Tribute poem

printed poem

Included in the display is an image of a seven-versed tribute by Liverpool poet James Ernest Bygroves, known as ‘The Docker’, which was distributed following the disaster.

Accession number DX 839

National Museums Liverpool has tried to trace the copyright if this image.

The poem reads: 

In Memoriam - "Empress of Ireland"

Far from the mother country, away from our sea-girt shore,
Across the blue Atlantic, where the waves roil in and roar,
Where fleets have sailed which bore our flag, as duty bade them go,
And where the mountains and the vales are oftimes decked with snow;
Where the waters of St. Lawrence meet the wild Atlantic wave,
Where the cannibal in days gone by danced o’er the white man’s grave.
Close by that shore there is a tomb – not built with earthly hand –
A sepulchre of nature – not built of rock and sand.

One thousand souls lay resting there, beneath the bright blue sky;
No shrouds their forms encircle, as in the deep they lie;
No one heard the passing bell, no one heard their prayers,
No one nursed them in their sleep, the agony was theirs.
In the quiet of the night, they laid them down to sleep,
No mourners stood around their grave, no friends were there to weep;
They passed from life to death when their Master called them home,
They rest in peace together, far away across the foam.

They left the port of Montreal, in a fine and stately ship,
The “Empress of Ireland”, to make their homeward trip,
With Captain Kendall in command of both passengers and crew,
One of those stately palaces, that plough the waters blue.
She left the port of Montreal, and slowly steamed away
Down the great St. Lawrence river, on the twenty-ninth of May;
She steamed along through rapids till at Quebec she lay,
Then all being well she left for home towards the close of day.

Once again ahead she steamed, the sight was really grand,
On either side till close of day, they kept in sight of land,
At midnight’s hour, near Father Point, the pilot bade farewell,
Wished them Godspeed and left – but – the story’s sad to tell:
And in the darkness of the night away again she steamed,
Her red and green and bright mastheads, through the darkness gleamed,
’Till the mists grew dense and “half speed” rang, to the men on watch below,
Yet darker, blacker, grew the mists and the telegraph rang “slow.”

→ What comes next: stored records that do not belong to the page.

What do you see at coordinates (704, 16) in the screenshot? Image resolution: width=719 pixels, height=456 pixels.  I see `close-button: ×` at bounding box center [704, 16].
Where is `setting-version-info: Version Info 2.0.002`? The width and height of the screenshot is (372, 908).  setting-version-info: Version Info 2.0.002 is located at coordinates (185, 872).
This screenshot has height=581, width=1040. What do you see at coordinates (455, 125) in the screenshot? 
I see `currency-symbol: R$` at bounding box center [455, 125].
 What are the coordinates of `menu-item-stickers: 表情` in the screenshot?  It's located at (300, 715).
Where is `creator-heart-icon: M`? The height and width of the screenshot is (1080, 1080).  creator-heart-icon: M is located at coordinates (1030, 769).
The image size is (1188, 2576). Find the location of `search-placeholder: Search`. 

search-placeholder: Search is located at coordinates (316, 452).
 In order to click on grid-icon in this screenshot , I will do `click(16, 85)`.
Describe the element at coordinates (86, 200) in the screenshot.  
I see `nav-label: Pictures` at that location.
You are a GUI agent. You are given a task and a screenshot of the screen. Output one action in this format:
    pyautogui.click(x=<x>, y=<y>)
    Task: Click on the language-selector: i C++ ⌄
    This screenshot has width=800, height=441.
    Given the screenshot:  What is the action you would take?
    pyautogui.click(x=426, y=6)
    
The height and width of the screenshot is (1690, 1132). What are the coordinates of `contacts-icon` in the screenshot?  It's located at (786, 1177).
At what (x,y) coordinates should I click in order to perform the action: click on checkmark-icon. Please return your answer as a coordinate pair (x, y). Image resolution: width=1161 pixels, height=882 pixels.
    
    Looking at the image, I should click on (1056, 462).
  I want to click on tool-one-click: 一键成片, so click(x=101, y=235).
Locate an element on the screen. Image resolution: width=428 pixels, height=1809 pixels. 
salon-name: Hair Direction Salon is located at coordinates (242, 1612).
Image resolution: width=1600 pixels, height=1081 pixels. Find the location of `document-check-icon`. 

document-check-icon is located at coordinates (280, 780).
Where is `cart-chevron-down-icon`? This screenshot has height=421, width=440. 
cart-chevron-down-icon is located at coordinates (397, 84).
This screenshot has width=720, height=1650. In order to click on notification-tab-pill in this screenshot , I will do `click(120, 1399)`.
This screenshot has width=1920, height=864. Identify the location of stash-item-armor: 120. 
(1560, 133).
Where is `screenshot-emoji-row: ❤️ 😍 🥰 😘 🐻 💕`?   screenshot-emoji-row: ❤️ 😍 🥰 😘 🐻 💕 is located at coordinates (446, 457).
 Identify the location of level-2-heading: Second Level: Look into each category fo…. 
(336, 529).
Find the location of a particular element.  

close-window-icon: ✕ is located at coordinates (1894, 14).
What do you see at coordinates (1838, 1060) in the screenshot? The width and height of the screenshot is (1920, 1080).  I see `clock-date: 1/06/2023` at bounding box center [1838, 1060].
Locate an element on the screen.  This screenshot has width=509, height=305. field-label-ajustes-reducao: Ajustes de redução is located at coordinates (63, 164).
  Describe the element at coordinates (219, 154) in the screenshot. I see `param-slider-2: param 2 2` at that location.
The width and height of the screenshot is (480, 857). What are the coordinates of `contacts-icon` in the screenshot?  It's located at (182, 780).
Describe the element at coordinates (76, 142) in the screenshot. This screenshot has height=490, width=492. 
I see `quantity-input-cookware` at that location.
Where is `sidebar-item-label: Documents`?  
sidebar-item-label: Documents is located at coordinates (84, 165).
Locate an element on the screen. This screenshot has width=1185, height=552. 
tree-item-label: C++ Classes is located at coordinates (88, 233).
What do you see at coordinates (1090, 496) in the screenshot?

But blacker, denser, grew the mists, as the long, long night passed by;
The lookouts all on duty with keen and anxious eye,
When the “Storstad” loomed upon them, before the break of dawn;
Too late the save the “Empress” upon that fatal morn.
“Stand by your boats and lifebelts on!” the orders then rang out,
And men who knew what duty meant, rushed here and there about;
But some were sleeping in their beds – of danger had no fear –
Perhaps dreaming of the homeland and those they loved so dear.

All shouts were unavailing, the “Storstad” kept on her way,
And crashed into the “Empress” – no time now for delay.
“Out boats and do the best you can!” – they were in a sorry plight;
Many a hero fought with death – it was a dreadful sight.
The time was short to plan or scheme, we know each did his best,
Although one thousand souls or more went to their fatal rest,
And deeds were done on that dark morn of which we’ll never hear,
And many a last farewell was given, and many a parting tear.

Let us pray for those they left behind to fight their way through life,
For many a husband has gone to rest and many a loving wife,
And many an orphan is left alone to toil for daily bread,
And many a mother is lonely, because her son’s amongst the dead.
May the Father of us all keep them in His loving care,
Let us help them all we can and try their grief to share,
Whether father, mother, daughter, husband, wife or loving son,
And pray with them though sad their lot – “Thy will be done.”